[Records drawn from a dataset]
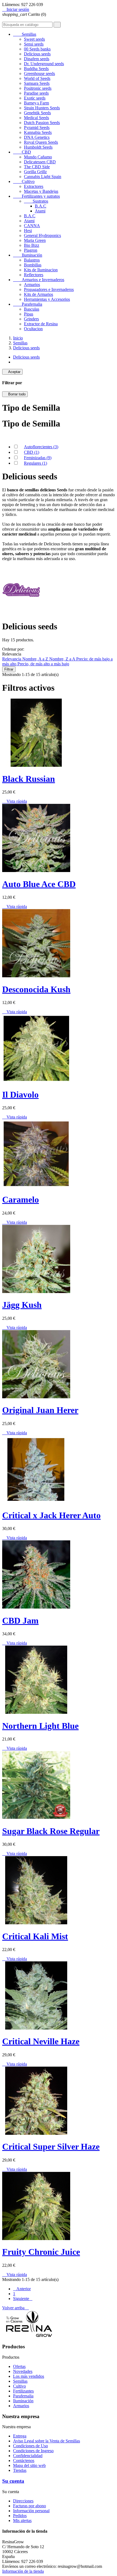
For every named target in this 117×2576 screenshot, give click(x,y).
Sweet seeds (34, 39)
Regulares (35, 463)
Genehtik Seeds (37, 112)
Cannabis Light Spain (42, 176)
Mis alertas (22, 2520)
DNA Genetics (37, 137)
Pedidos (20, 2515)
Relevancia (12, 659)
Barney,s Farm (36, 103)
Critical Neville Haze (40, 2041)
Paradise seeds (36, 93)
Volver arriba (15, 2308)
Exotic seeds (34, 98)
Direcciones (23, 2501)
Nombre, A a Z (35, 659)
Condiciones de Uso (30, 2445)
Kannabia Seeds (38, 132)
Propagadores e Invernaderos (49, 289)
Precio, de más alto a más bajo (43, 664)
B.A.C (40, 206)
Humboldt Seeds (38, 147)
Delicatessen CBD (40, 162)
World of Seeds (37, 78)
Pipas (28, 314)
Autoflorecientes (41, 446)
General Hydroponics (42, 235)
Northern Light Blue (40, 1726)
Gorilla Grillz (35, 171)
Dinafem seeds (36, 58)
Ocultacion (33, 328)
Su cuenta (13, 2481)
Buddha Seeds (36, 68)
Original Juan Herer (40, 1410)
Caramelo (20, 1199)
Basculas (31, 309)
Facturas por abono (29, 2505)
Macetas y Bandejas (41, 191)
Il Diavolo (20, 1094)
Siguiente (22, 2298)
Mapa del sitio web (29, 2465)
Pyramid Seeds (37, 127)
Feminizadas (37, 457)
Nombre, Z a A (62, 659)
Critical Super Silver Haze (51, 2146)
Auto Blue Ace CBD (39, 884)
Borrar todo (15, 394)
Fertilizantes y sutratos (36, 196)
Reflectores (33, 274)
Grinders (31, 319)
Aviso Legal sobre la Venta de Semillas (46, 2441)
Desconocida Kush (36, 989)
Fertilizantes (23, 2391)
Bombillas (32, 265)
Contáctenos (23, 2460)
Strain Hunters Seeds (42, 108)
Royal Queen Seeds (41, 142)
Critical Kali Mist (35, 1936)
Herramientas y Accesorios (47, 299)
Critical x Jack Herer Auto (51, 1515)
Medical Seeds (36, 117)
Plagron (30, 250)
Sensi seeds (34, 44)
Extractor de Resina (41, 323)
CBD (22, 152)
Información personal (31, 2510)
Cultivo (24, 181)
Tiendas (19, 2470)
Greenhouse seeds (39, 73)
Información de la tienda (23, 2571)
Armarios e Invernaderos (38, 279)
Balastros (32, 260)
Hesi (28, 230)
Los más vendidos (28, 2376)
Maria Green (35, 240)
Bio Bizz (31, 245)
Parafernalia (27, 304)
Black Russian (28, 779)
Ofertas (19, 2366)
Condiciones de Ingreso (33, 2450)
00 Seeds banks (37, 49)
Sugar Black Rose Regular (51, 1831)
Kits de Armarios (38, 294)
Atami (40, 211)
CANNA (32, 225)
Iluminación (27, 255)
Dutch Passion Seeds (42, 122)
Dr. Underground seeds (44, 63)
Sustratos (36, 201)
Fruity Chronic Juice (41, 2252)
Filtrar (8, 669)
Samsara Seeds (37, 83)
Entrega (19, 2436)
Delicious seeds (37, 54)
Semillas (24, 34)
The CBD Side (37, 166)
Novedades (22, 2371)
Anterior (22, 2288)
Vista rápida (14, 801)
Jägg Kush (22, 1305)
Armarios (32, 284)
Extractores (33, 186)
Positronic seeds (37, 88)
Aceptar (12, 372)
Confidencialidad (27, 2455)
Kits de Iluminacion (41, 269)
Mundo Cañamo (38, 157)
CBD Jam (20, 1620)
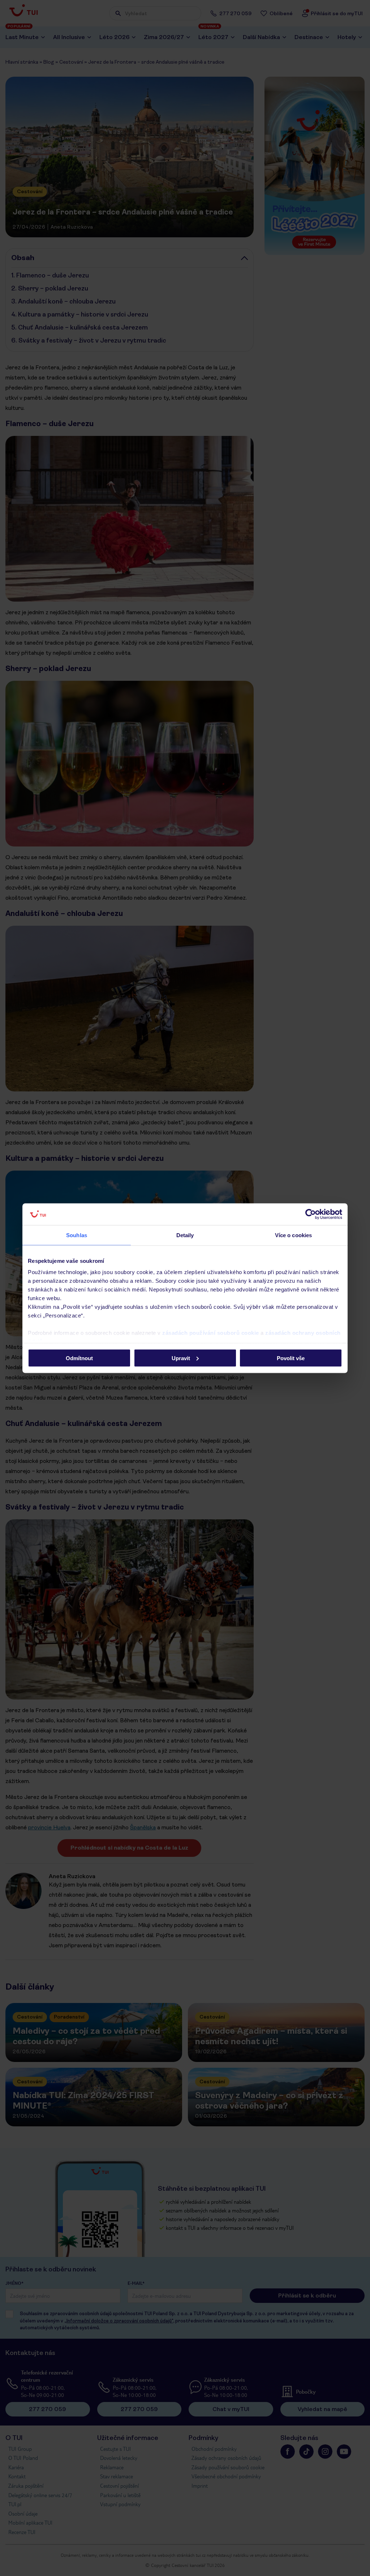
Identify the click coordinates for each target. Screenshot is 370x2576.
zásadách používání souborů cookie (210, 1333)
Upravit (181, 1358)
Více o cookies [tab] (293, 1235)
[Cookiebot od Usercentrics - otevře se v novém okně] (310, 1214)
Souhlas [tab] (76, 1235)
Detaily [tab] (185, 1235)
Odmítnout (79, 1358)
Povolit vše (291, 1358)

◆ **TASK INSTRUCTIONS**: Keeping every character as it is, restate the lines above that run from the line with "DNA Genetics (37, 137)" through the line with "Armarios (32, 284)", both included, and nothing else.

◆ **TASK RESULT**:
DNA Genetics (37, 137)
Pedidos (20, 2515)
Relevancia (12, 659)
Barney,s Farm (36, 103)
Critical Neville Haze (40, 2041)
Paradise seeds (36, 93)
Volver arriba (15, 2308)
Exotic seeds (34, 98)
Direcciones (23, 2501)
Nombre, A a Z (35, 659)
Condiciones de Uso (30, 2445)
Kannabia Seeds (38, 132)
Propagadores e Invernaderos (49, 289)
Precio, de más alto a más bajo (43, 664)
B.A.C (40, 206)
Humboldt Seeds (38, 147)
Delicatessen CBD (40, 162)
World of Seeds (37, 78)
Pipas (28, 314)
Autoflorecientes (41, 446)
General Hydroponics (42, 235)
Northern Light Blue (40, 1726)
Gorilla Grillz (35, 171)
Dinafem seeds (36, 58)
Ocultacion (33, 328)
Su cuenta (13, 2481)
Buddha Seeds (36, 68)
Original Juan Herer (40, 1410)
Caramelo (20, 1199)
Basculas (31, 309)
Facturas por abono (29, 2505)
Macetas y Bandejas (41, 191)
Il Diavolo (20, 1094)
Siguiente (22, 2298)
Mapa del sitio web (29, 2465)
Pyramid Seeds (37, 127)
Feminizadas (37, 457)
Nombre, Z a A (62, 659)
Critical Super Silver Haze (51, 2146)
Auto Blue Ace CBD (39, 884)
Borrar todo (15, 394)
Fertilizantes y sutratos (36, 196)
Reflectores (33, 274)
Grinders (31, 319)
Aviso Legal sobre la Venta de Semillas (46, 2441)
Desconocida Kush (36, 989)
Fertilizantes (23, 2391)
Bombillas (32, 265)
Contáctenos (23, 2460)
Strain Hunters Seeds (42, 108)
Royal Queen Seeds (41, 142)
Critical Kali Mist (35, 1936)
Herramientas y Accesorios (47, 299)
Critical x Jack Herer Auto (51, 1515)
Medical Seeds (36, 117)
Plagron (30, 250)
Sensi seeds (34, 44)
Extractor de Resina (41, 323)
CBD (22, 152)
Información personal (31, 2510)
Cultivo (24, 181)
Tiendas (19, 2470)
Greenhouse seeds (39, 73)
Información de la tienda (23, 2571)
Armarios e Invernaderos (38, 279)
Balastros (32, 260)
Hesi (28, 230)
Los más vendidos (28, 2376)
Maria Green (35, 240)
Bio Bizz (31, 245)
Parafernalia (27, 304)
Black Russian (28, 779)
Ofertas (19, 2366)
Condiciones de Ingreso (33, 2450)
00 Seeds banks (37, 49)
Sugar Black Rose Regular (51, 1831)
Kits de Armarios (38, 294)
Atami (40, 211)
CANNA (32, 225)
Iluminación (27, 255)
Dutch Passion Seeds (42, 122)
Dr. Underground seeds (44, 63)
Sustratos (36, 201)
Fruity Chronic Juice (41, 2252)
Filtrar (8, 669)
Samsara Seeds (37, 83)
Entrega (19, 2436)
Delicious seeds (37, 54)
Semillas (24, 34)
The CBD Side (37, 166)
Novedades (22, 2371)
Anterior (22, 2288)
Vista rápida (14, 801)
Jägg Kush (22, 1305)
Armarios (32, 284)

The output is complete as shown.